Médée tuant l’un de ses fils. Décor d’une amphore à anses campanienne.
Fabriquée à Capoue et retrouvée à Cumes. Musée du Louvre. vers 330 avant notre ère. Wikimedia commons

Ce soir, à la tête du Concert Spirituel, Hervé Niquet, ténor des Arts Florissants au mi-temps des années 80, n’est pas non plus novice dans l’intérêt qu’il porte à cette seule véritable tragédie lyrique du compositeur phare de la cour de Louis XIV, ayant monté l’œuvre pour l’Opéra Royal de Versailles en 2004, dans une version gravée sur DVD où l’on retrouve outre Stéphanie d’Oustrac dans le rôle-titre, François-Nicolas Geslot (Jason), ou le encore débutant Emiliano Gonzalez Toro.
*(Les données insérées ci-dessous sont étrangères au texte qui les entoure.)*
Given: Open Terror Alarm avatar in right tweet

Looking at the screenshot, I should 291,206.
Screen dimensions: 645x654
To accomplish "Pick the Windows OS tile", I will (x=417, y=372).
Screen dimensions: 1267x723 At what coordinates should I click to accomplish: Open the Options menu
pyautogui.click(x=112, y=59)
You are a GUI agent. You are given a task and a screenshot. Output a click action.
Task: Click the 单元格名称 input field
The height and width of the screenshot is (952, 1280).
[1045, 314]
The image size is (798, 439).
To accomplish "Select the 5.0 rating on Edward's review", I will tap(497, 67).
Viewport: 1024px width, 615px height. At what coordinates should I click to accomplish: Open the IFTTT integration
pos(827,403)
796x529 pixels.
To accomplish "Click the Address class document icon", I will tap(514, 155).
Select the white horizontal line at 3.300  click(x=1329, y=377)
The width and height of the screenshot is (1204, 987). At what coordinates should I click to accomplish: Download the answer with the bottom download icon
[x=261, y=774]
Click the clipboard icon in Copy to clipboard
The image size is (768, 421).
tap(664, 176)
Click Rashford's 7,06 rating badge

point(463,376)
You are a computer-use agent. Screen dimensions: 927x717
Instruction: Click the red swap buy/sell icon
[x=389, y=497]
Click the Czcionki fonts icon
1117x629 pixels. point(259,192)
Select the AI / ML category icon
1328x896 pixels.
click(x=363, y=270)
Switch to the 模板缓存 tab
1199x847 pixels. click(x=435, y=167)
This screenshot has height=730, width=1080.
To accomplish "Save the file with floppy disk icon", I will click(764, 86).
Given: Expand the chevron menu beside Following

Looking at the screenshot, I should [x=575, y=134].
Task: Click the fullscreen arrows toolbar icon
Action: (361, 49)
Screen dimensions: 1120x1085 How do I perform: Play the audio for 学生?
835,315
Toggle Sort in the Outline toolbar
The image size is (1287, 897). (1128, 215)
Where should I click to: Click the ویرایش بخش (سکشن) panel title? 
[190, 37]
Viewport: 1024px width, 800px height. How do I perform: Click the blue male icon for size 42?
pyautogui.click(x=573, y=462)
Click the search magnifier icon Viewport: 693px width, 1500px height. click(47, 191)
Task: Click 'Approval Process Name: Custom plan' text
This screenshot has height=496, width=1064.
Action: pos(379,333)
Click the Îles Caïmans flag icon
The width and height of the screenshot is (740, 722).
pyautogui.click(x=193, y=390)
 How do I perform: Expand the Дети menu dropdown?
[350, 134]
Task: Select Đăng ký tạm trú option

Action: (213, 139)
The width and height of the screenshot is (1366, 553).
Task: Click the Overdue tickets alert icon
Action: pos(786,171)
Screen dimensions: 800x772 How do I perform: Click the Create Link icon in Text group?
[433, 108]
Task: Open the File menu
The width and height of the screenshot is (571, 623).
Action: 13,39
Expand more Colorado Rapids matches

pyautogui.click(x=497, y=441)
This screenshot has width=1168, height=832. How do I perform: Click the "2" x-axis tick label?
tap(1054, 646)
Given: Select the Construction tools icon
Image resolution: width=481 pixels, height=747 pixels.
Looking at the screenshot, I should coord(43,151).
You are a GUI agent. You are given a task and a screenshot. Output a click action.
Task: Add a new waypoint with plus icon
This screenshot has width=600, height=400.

En 2004, Hervé Niquet avait fait le choix d’amputer le fastueux Prologue tout en courtisaneries. Donné ce soir, il peut non sans raison apparaître comme un appendice assez inutile au déroulement de l’action, dont la seule légitimité est de flatter l’orgueil olympien du Roi, pourvoyeur essentiel des grâces ou déshonneurs dans les arts. Louis est dans ce prologue en effet de toutes les attentions, le chœur s’évertuant presque à s’en époumoner à louer la grandeur de ses actions (« Louis est triomphant, tout cède à sa puissance, la victoire en tous lieux fait révérer ses lois »). Mais au-delà d’un texte de propagande, il est aussi possible de souligner que ce prologue, outre le fait de constituer une très réelle partie de l’œuvre originale, est aussi l’occasion pour Charpentier de faire la démonstration de ses talents, déroulant le faste et la pompe orchestrale dont il est familier, où à une ouverture courte et exécutée avec entrain, relief et une nervosité de bon aloi par Hervé Niquet et ses musiciens, succède d’amples chœurs de bergers héroïques, préludes à l’apparition de la Victoire, de la Gloire et de Bellone, déesse de la guerre (Floriane Hasler, gracieuse voix de mezzo-soprano), comme autant de parallèles entre ces figures mythologiques et l’action contemporaine du souverain. L’occasion aussi pour Charpentier d’insérer à sa partition quelques courts mais savoureux morceaux, passepied, menuets en rondeau et une loure, comme une démonstration de sa maîtrise des différentes formes musicales, entraînant l’ensemble par un effectif conséquent de violons et violoncelles, auxquels se mêlent en nombre bassons (4) et hautbois (4), accentuant le caractère mélodiquement agréable et champêtre de la composition.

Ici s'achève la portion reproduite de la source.